It’s hard to execute a strategy when all of a sudden your hard drive crashes. It’s happened to me a couple of times now. No matter how good you are at backing up, it leaves a sinking feeling. “Oh Oh, how much is gone forever, and how much time will it take me to recover anything?”
I came across a great article in Computer World for recovering lost files.
Surviving a home data disaster: How Shirley got her files back: Recovering 736 missing digital images can be arduous — and expensive. Here’s the right (and wrong) way to do it.
I thought I’d pass it along and hope that I save you some heartbreak. It’s enough to say, back up regularly, but when it does happen, here’s a good starting point.
Here is a section on use of photos from the internet. I was looking for an image of dismay and it was accompanied by this note for re-use. It seems to fit the category of comment and teaching.
“Limitations on exclusive rights: Fair use
Notwithstanding the provisions of sections 106 and 106A, the fair use of a copyrighted work, including such use by reproduction in copies or phonorecords or by any other means specified by that section, for purposes such as criticism, comment, news reporting, teaching (including multiple copies for classroom use), scholarship, or research, is not an infringement of copyright.
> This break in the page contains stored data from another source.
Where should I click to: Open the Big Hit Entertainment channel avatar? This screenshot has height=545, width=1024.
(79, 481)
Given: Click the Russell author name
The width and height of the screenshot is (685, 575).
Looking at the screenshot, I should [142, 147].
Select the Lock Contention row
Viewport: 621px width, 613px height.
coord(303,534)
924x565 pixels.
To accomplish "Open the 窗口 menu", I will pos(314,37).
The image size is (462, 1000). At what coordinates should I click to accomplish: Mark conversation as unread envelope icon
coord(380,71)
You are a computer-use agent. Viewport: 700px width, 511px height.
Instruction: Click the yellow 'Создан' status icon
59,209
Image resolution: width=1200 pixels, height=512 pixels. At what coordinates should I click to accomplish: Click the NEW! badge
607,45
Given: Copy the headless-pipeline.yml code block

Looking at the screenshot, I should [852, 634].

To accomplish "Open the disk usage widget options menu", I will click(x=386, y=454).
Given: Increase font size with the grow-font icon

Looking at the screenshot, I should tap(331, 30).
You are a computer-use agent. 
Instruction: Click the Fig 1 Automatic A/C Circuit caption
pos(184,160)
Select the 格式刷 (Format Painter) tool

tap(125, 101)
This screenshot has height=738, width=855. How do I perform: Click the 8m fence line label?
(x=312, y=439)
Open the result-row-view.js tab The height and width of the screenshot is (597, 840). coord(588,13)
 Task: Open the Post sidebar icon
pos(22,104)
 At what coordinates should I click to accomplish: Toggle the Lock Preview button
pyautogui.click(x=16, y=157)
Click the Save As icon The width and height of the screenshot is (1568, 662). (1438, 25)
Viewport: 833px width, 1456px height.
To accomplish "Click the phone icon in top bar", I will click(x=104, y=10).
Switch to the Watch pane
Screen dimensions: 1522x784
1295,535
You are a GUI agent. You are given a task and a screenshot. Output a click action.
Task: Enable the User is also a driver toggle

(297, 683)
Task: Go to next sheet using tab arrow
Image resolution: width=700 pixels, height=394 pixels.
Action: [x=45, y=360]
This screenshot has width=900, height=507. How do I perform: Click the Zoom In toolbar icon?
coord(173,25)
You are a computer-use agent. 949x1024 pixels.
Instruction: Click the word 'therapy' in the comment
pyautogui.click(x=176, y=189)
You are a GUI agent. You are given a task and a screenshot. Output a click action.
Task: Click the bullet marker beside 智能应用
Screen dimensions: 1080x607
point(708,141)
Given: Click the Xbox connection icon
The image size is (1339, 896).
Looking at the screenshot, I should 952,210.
In determining whether the use made of a work in any particular case is a fair use the factors to be considered shall include—
(1) the purpose and character of the use, including whether such use is of a commercial nature or is for nonprofit educational purposes;
(2) the nature of the copyrighted work;
(3) the amount and substantiality of the portion used in relation to the copyrighted work as a whole; and
(4) the effect of the use upon the potential market for or value of the copyrighted work.
The fact that a work is unpublished shall not itself bar a finding of fair use if such finding is made upon consideration of all the above factors.